Attila Mitcsenkov

Attila Mitcsenkov
About

Researcher and engineer with 10+ years experience in the field of telecommunications. I have a strong theoretical background in optimization, operations research and machine learning, holding a PhD for applying these in various network optimization & analysis.

Currently working for Ericsson as telecommunications domain expert & data scientist / analyst in the fields of VoLTE Customer Experience & Network Monitoring, being the system engineer/architect of a team developing a Machine Learning based anomaly detection application. https://www.ericsson.com/en/digital-services/offerings/network-automation/expert-analytics

I was involved in various research projects, with fixed and mobile access networks, including network planning, design, dimensioning and techno-economics, and Work Package leader of European research projects FP7 COMBO.Long-term successful cooperation with Magyar Telekom, contributing as expert to R&D projects on core and transport network design. 


Talk
Finding the needle in the haystack: transform reactive analytics to proactive monitoring

Level: General

Ericsson has a number of network analytics product, among which Ericsson Expert Analytics, due to its depth of processing is a strong contender in generating data volume; which makes it a “powerful” tool as it helps You to develop a good understanding of virtually anything in the network that You would like to analyze.However, making a powerful tool also useful needs it to be able to highlight those issues that You were not even aware of.

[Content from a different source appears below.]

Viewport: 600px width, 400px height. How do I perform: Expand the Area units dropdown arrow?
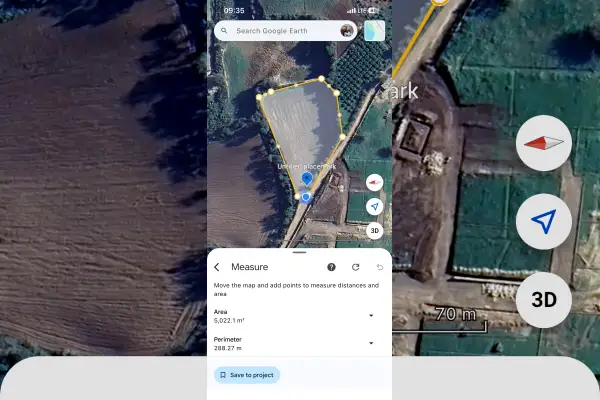(x=371, y=315)
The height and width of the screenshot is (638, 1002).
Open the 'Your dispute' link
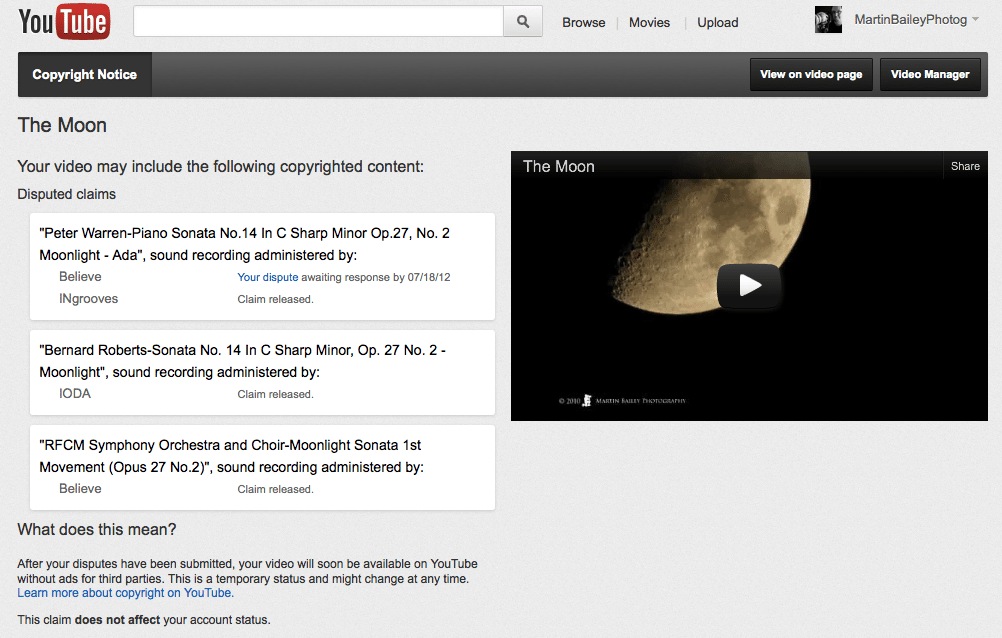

Anomaly detection capabilities will become fundamental building blocks of telecommunication network monitoring and analytics software: automation is built on the “discover, understand, resolve” exercise, while “discovery” is anomaly detection itself.The journey from reactive analytics to proactive monitoring was really a transformation and a mindset change; with many lessons learned on how to introduce AI/ML into such a large and highly respected company’s products. Lessons on how data science (how to detect what really matters); lessons on adding new capabilities to the software and architecture; make the customers understand what they get and how is it more intelligent than it was.